Records supplied:

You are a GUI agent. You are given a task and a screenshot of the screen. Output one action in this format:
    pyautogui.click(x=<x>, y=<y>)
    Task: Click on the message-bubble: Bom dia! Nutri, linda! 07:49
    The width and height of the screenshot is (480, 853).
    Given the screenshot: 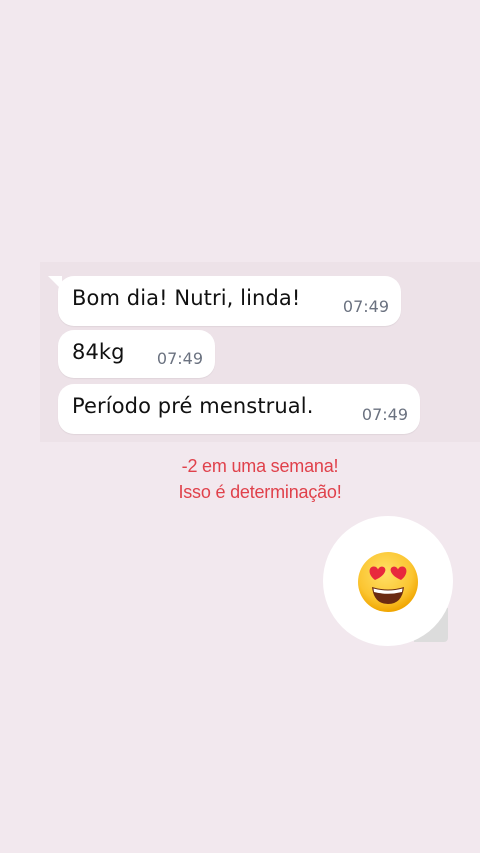 What is the action you would take?
    pyautogui.click(x=230, y=301)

To do: Format the part of the data that runs from its first line through the line containing "The width and" as a numbered list, leaving out blank lines.

Task answer:
1. You are a GUI agent. You are given a task and a screenshot of the screen. Output one action in this format:
2.     pyautogui.click(x=<x>, y=<y>)
3.     Task: Click on the message-bubble: Bom dia! Nutri, linda! 07:49
4.     The width and height of the screenshot is (480, 853).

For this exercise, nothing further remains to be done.